Exercise 3.11

%matplotlib inline
import numpy as np
import pandas as pd
import statsmodels.formula.api as smf
import matplotlib.pyplot as plt
import seaborn as sns

np.random.seed(1)
# does not generate the same sequences as R
# it seems there's no easy, elegant way of getting Python and R to generate the same random sequences
# http://stackoverflow.com/questions/22213298/creating-same-random-number-sequence-in-python-numpy-and-r

x = np.random.normal(size=100)
y = 2*x+np.random.normal(size=100)

df = pd.DataFrame({'x': x, 'y': y})

fig, ax = plt.subplots()
sns.regplot(x='x', y='y', data=df, scatter_kws={"s": 50, "alpha": 1}, ax=ax)
ax.axhline(color='gray')
ax.axvline(color='gray')



<matplotlib.lines.Line2D at 0x118965588>

png

(a)

reg = smf.ols('y ~ x + 0', df).fit()
reg.summary()
OLS Regression Results
Dep. Variable: y R-squared: 0.798
Model: OLS Adj. R-squared: 0.796
Method: Least Squares F-statistic: 391.7
Date: Fri, 08 Dec 2017 Prob (F-statistic): 3.46e-36
Time: 09:50:01 Log-Likelihood: -135.67
No.
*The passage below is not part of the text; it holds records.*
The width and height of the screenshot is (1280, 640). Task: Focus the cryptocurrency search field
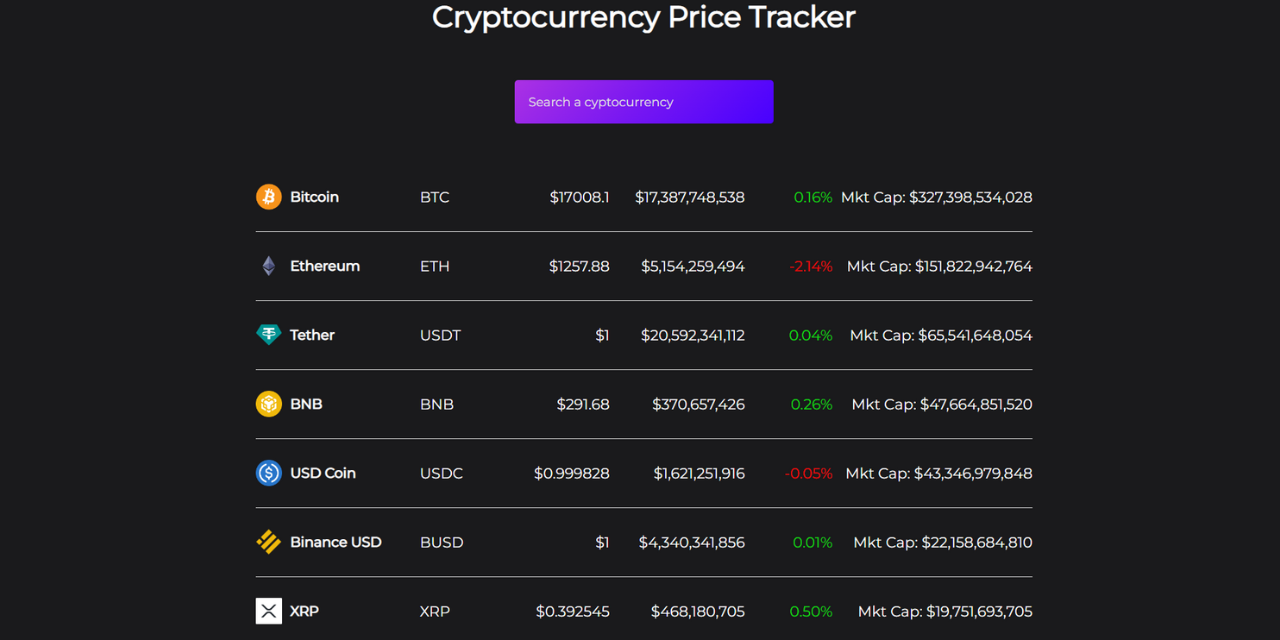point(643,102)
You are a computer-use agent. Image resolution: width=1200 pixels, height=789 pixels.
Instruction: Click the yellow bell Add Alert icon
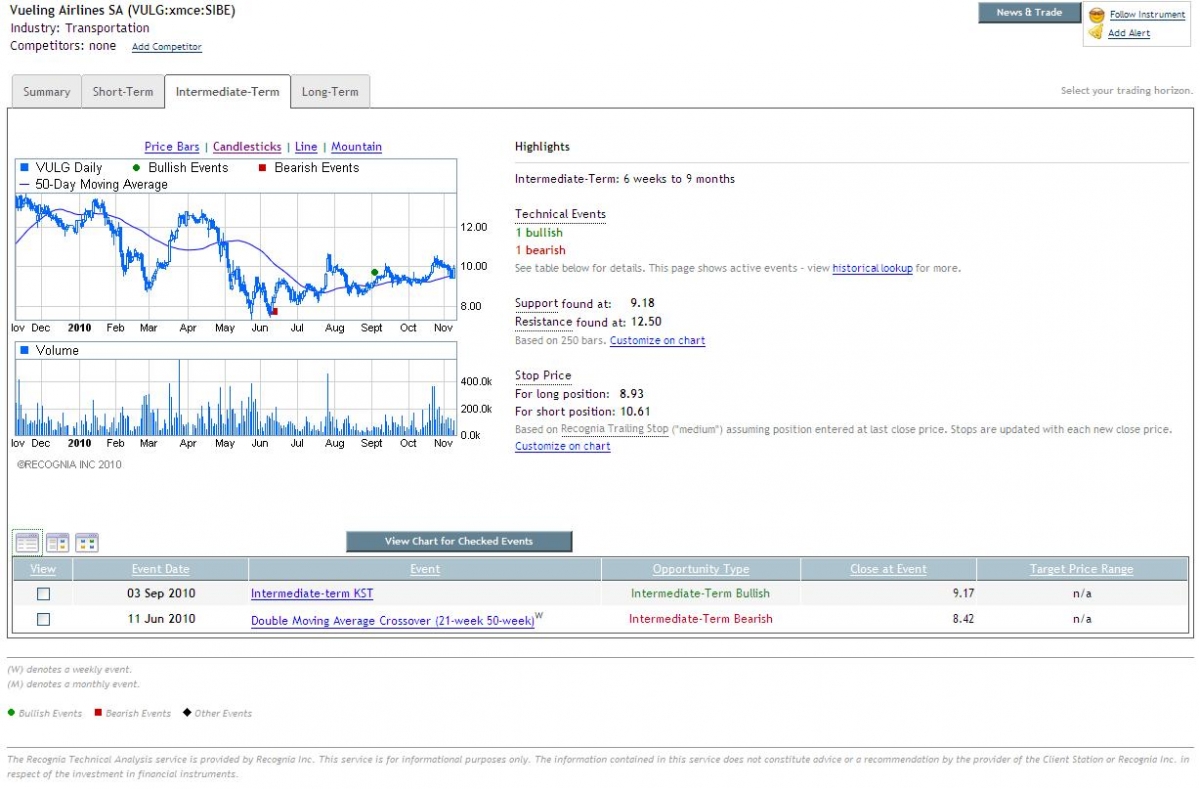click(x=1096, y=33)
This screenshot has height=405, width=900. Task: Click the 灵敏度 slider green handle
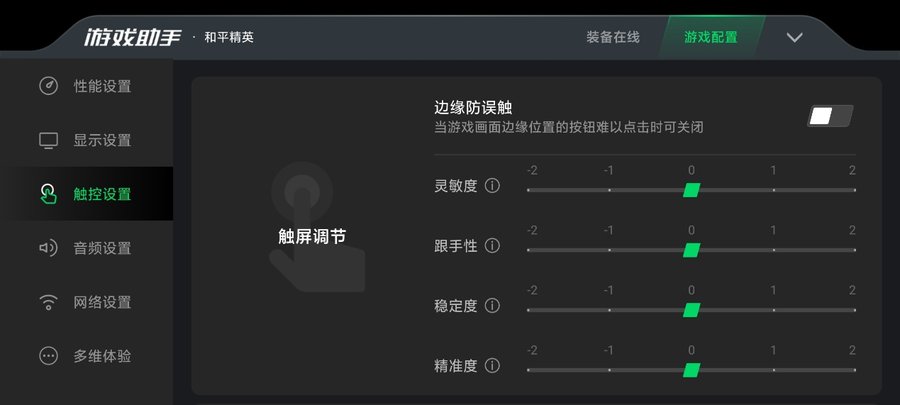691,190
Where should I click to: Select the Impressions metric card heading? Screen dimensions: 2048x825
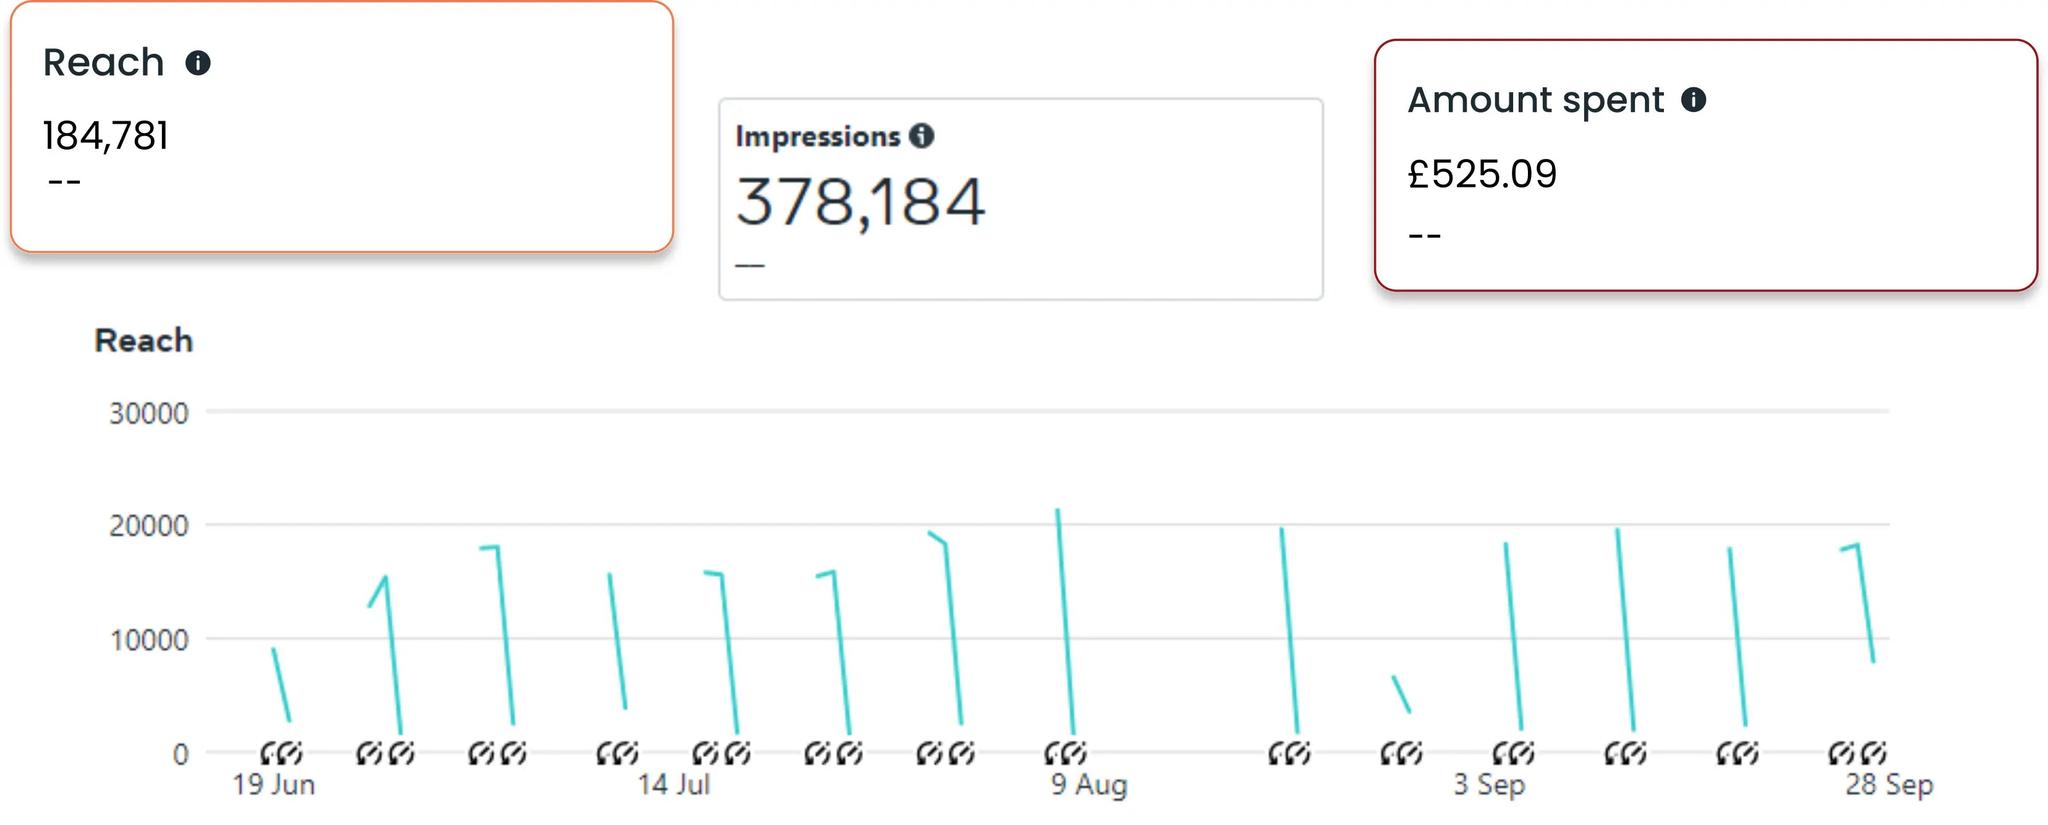coord(818,136)
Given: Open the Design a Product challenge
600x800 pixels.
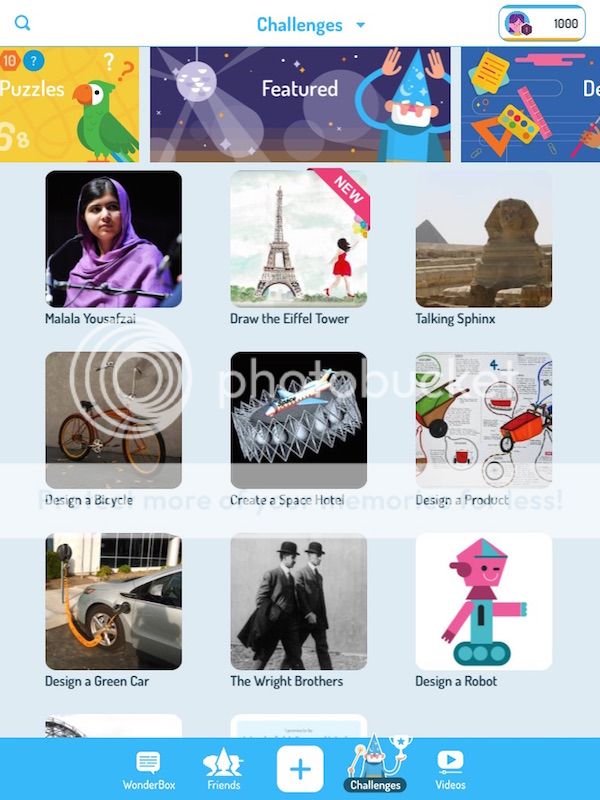Looking at the screenshot, I should pyautogui.click(x=484, y=420).
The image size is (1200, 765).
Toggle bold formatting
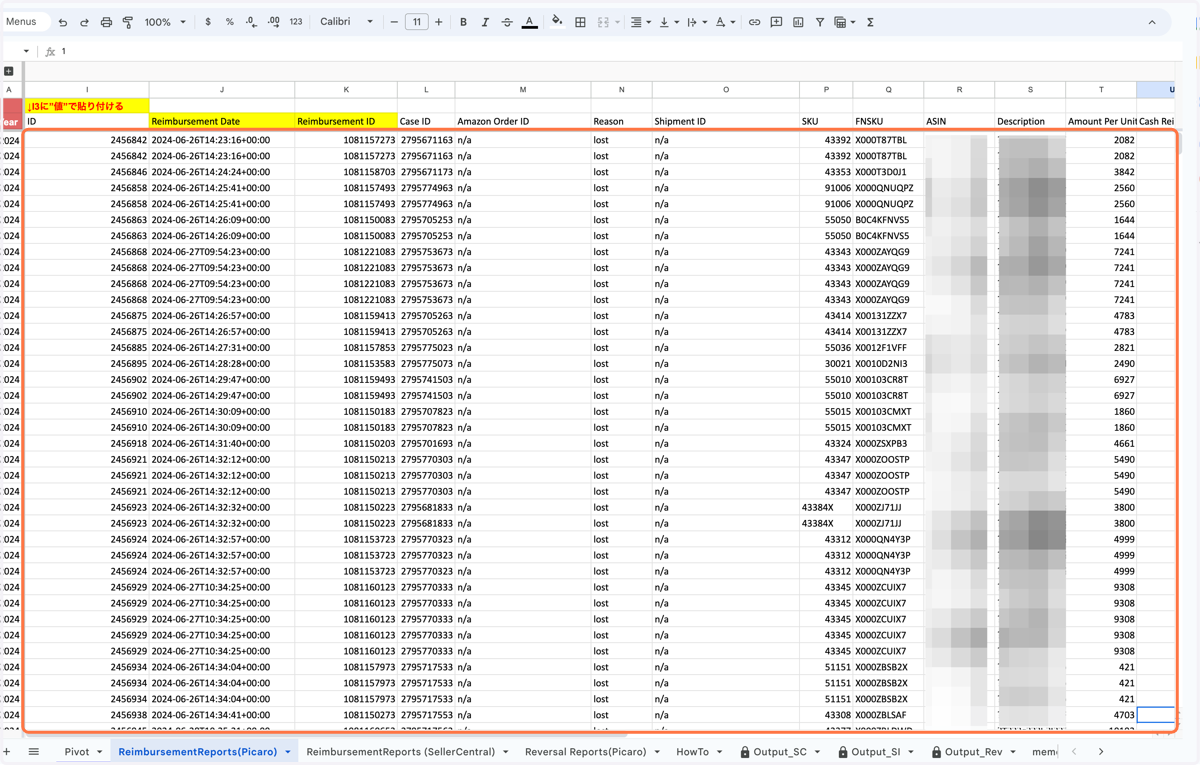point(463,22)
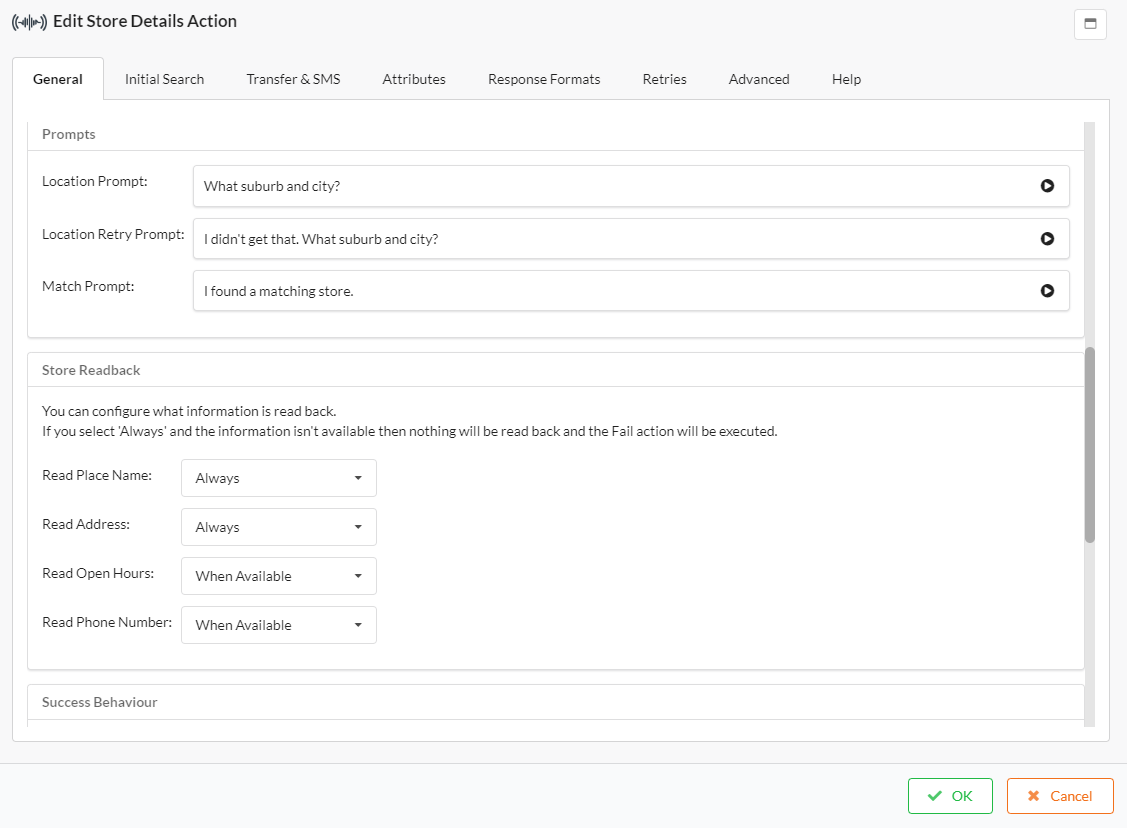Click into the Location Prompt text field
1127x828 pixels.
pos(610,186)
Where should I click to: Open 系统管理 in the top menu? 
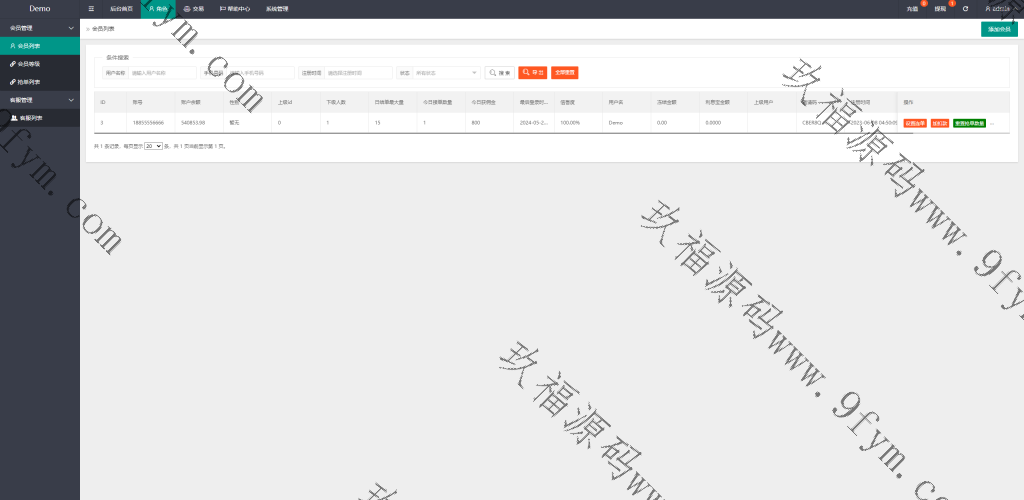click(x=277, y=8)
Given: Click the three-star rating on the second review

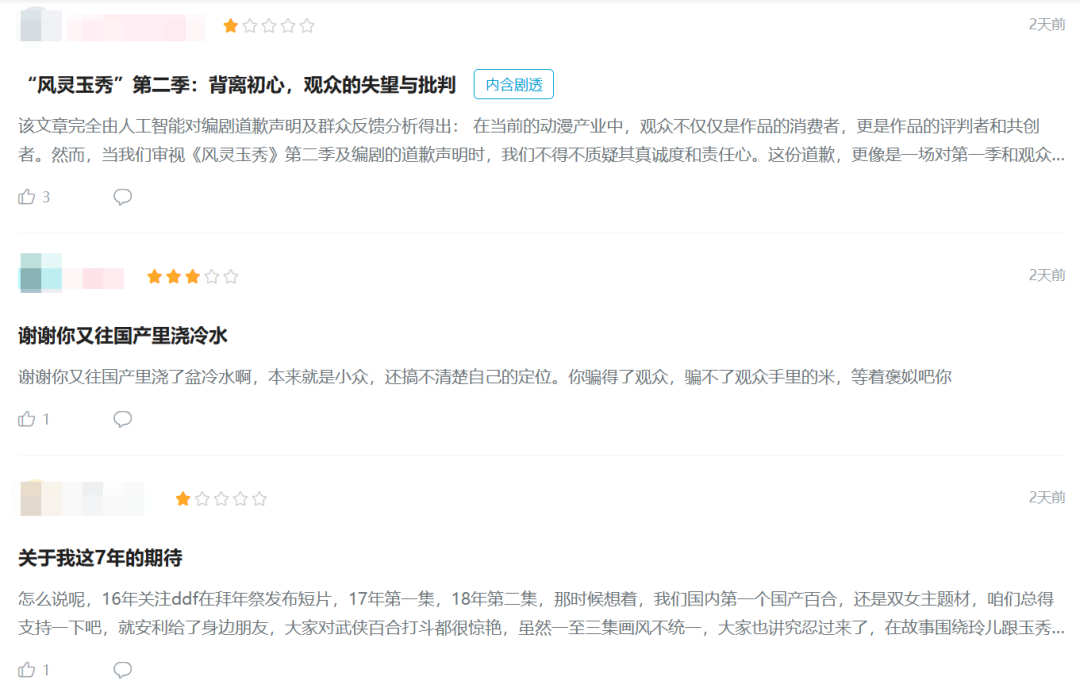Looking at the screenshot, I should pos(192,277).
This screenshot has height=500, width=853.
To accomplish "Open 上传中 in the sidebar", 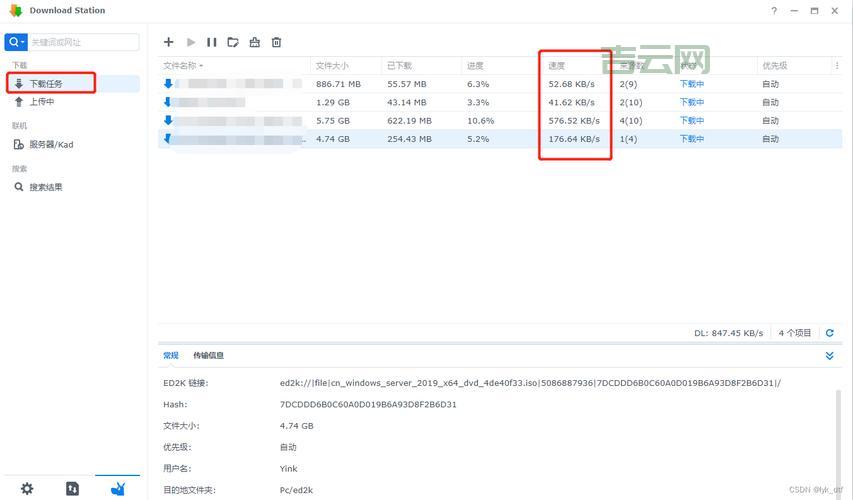I will (x=41, y=102).
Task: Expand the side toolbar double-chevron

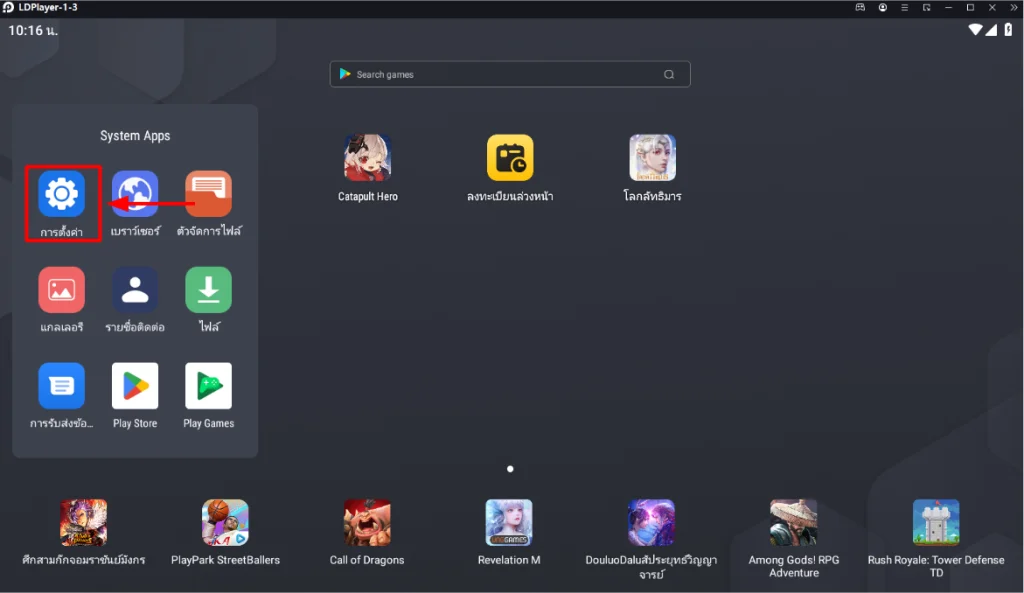Action: [x=1014, y=7]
Observations: 100 AIC: 273.3
Df Residuals: 99 BIC: 275.9
Df Model: 1
Covariance Type: nonrobust
coef std err t P>|t| [0.025 0.975]
x 2.1067 0.106 19.792 0.000 1.896 2.318
Omnibus: 0.880 Durbin-Watson: 2.106
Prob(Omnibus): 0.644 Jarque-Bera (JB): 0.554
Skew: -0.172 Prob(JB): 0.758
Kurtosis: 3.119 Cond. No. 1.00

From the table above, we see that the coefficient estimate \hat{\beta} = 2.1067 and the standard error of this coefficient estimate is 0.106. The t-statistic is equal to 19.792 and the p-value is close to 0 (less than 0.0005). We can therefore reject the null hypothesis and conclude that there is evidence for a relationship between x and y.

(b)

reg = smf.ols('x ~ y + 0', df).fit()
reg.summary()
OLS Regression Results
Dep. Variable: x R-squared: 0.798
Model: OLS Adj. R-squared: 0.796
Method: Least Squares F-statistic: 391.7
Date: Fri, 08 Dec 2017 Prob (F-statistic): 3.46e-36
Time: 09:50:01 Log-Likelihood: -49.891
No. Observations: 100 AIC: 101.8
Df Residuals: 99 BIC: 104.4
Df Model: 1
Covariance Type: nonrobust
coef std err t P>|t| [0.025 0.975]
y 0.3789 0.019 19.792 0.000 0.341 0.417
Omnibus: 0.476 Durbin-Watson: 2.166
Prob(Omnibus): 0.788 Jarque-Bera (JB): 0.631
Skew: 0.115 Prob(JB): 0.729
Kurtosis: 2.685 Cond. No. 1.00

From the table above, we see that the coefficient estimate \hat{\beta} = 0.3789 and the standard error of this coefficient estimate is 0.019. The t-statistic is equal to 19.792 and the p-value is close to 0 (less than 0.0005). We can therefore reject the null hypothesis and conclude that there is evidence for a relationship between x and y.

(c)

As we can see from the two tables above, the t-statistics are the same, which means that the p-values are the same. Why the t-statistics are the same is the subject of question (e) below. Perhaps surprisingly, the coefficient estimates are not the inverse of each other. That is, \hat{\beta}_y \neq 1/ \hat{\beta}_x, where \hat{\beta}_y and \hat{\beta}_x are the coefficients of the models Y = \hat{\beta}_y X and X = \hat{\beta}_x Y, respectively. We know \hat{\beta}_x \simeq 2, but \hat{\beta}_y seems to be closer to 0.4 than 0.5. What is going on here?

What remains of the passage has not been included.